## What this task involves
Copy every line of the material below word for word, with no changes.

[Items listed in a dataset]
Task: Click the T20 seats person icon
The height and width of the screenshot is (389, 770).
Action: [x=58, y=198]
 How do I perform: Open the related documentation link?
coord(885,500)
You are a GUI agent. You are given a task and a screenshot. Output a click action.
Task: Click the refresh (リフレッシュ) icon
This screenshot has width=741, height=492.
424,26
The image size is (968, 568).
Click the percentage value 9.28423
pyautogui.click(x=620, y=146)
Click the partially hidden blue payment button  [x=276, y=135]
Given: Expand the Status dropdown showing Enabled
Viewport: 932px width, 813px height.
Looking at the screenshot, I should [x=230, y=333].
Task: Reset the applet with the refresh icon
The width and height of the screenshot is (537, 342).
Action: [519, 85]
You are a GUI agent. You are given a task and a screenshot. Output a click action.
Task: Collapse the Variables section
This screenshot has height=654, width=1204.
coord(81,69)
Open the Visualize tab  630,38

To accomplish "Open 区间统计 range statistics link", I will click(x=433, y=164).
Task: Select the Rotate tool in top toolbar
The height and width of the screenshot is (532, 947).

## Solution for this task
Task: Click the T20 seats person icon
The height and width of the screenshot is (389, 770).
Action: [x=58, y=198]
 How do I perform: Open the related documentation link?
coord(885,500)
You are a GUI agent. You are given a task and a screenshot. Output a click action.
Task: Click the refresh (リフレッシュ) icon
This screenshot has width=741, height=492.
424,26
The image size is (968, 568).
Click the percentage value 9.28423
pyautogui.click(x=620, y=146)
Click the partially hidden blue payment button  [x=276, y=135]
Given: Expand the Status dropdown showing Enabled
Viewport: 932px width, 813px height.
Looking at the screenshot, I should [x=230, y=333].
Task: Reset the applet with the refresh icon
The width and height of the screenshot is (537, 342).
Action: [519, 85]
You are a GUI agent. You are given a task and a screenshot. Output a click action.
Task: Collapse the Variables section
This screenshot has height=654, width=1204.
coord(81,69)
Open the Visualize tab  630,38

To accomplish "Open 区间统计 range statistics link", I will click(x=433, y=164).
Task: Select the Rotate tool in top toolbar
The height and width of the screenshot is (532, 947).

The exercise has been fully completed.